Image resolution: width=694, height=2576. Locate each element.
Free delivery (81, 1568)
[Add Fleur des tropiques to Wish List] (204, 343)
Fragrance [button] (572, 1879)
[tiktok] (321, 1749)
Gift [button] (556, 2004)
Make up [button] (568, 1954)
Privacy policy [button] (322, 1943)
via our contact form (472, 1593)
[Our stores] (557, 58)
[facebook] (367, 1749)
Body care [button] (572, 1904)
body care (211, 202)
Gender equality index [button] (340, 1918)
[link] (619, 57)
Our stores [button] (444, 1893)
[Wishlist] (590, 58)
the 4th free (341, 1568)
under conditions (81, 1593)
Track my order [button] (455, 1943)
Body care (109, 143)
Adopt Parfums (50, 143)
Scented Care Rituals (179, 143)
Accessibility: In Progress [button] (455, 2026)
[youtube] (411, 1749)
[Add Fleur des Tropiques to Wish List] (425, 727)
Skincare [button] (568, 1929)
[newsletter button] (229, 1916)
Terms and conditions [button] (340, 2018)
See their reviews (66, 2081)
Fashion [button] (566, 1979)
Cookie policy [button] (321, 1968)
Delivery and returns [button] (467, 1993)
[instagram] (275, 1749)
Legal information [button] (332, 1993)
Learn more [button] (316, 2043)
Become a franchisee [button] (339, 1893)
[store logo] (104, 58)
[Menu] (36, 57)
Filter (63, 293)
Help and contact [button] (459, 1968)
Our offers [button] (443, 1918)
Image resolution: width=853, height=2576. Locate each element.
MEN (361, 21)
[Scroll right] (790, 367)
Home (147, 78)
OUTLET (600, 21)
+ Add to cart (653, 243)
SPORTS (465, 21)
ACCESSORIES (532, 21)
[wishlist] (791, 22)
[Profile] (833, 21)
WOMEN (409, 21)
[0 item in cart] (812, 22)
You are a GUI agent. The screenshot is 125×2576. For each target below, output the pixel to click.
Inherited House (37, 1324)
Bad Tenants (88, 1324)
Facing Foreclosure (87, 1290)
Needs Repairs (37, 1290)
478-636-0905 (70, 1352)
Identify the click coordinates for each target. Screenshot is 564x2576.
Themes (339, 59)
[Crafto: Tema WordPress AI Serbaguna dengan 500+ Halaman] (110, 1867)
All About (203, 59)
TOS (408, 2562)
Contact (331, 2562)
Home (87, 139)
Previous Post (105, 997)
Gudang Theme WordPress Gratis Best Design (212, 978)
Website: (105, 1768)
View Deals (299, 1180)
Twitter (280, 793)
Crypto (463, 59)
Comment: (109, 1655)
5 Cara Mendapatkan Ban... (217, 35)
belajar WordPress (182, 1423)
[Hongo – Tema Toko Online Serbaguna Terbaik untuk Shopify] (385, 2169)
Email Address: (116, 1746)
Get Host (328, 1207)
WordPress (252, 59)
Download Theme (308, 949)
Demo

•••••

Work request -
Reproduce every line above without error.

Output below -
Image resolution: width=694, height=2576. Locate each element.
Free delivery (81, 1568)
[Add Fleur des tropiques to Wish List] (204, 343)
Fragrance [button] (572, 1879)
[tiktok] (321, 1749)
Gift [button] (556, 2004)
Make up [button] (568, 1954)
Privacy policy [button] (322, 1943)
via our contact form (472, 1593)
[Our stores] (557, 58)
[facebook] (367, 1749)
Body care [button] (572, 1904)
body care (211, 202)
Gender equality index [button] (340, 1918)
[link] (619, 57)
Our stores [button] (444, 1893)
[Wishlist] (590, 58)
the 4th free (341, 1568)
under conditions (81, 1593)
Track my order [button] (455, 1943)
Body care (109, 143)
Adopt Parfums (50, 143)
Scented Care Rituals (179, 143)
Accessibility: In Progress [button] (455, 2026)
[youtube] (411, 1749)
[Add Fleur des Tropiques to Wish List] (425, 727)
Skincare [button] (568, 1929)
[newsletter button] (229, 1916)
Terms and conditions [button] (340, 2018)
See their reviews (66, 2081)
Fashion [button] (566, 1979)
Cookie policy [button] (321, 1968)
Delivery and returns [button] (467, 1993)
[instagram] (275, 1749)
Legal information [button] (332, 1993)
Learn more [button] (316, 2043)
Become a franchisee [button] (339, 1893)
[store logo] (104, 58)
[Menu] (36, 57)
Filter (63, 293)
Help and contact [button] (459, 1968)
Our offers [button] (443, 1918)
Image resolution: width=853, height=2576. Locate each element.
MEN (361, 21)
[Scroll right] (790, 367)
Home (147, 78)
OUTLET (600, 21)
+ Add to cart (653, 243)
SPORTS (465, 21)
ACCESSORIES (532, 21)
[wishlist] (791, 22)
[Profile] (833, 21)
WOMEN (409, 21)
[0 item in cart] (812, 22)
You are a GUI agent. The screenshot is 125×2576. For each target below, output the pixel to click.
Inherited House (37, 1324)
Bad Tenants (88, 1324)
Facing Foreclosure (87, 1290)
Needs Repairs (37, 1290)
478-636-0905 (70, 1352)
Identify the click coordinates for each target. Screenshot is 564x2576.
Themes (339, 59)
[Crafto: Tema WordPress AI Serbaguna dengan 500+ Halaman] (110, 1867)
All About (203, 59)
TOS (408, 2562)
Contact (331, 2562)
Home (87, 139)
Previous Post (105, 997)
Gudang Theme WordPress Gratis Best Design (212, 978)
Website: (105, 1768)
View Deals (299, 1180)
Twitter (280, 793)
Crypto (463, 59)
Comment: (109, 1655)
5 Cara Mendapatkan Ban... (217, 35)
belajar WordPress (182, 1423)
[Hongo – Tema Toko Online Serbaguna Terbaik untuk Shopify] (385, 2169)
Email Address: (116, 1746)
Get Host (328, 1207)
WordPress (252, 59)
Download Theme (308, 949)
Demo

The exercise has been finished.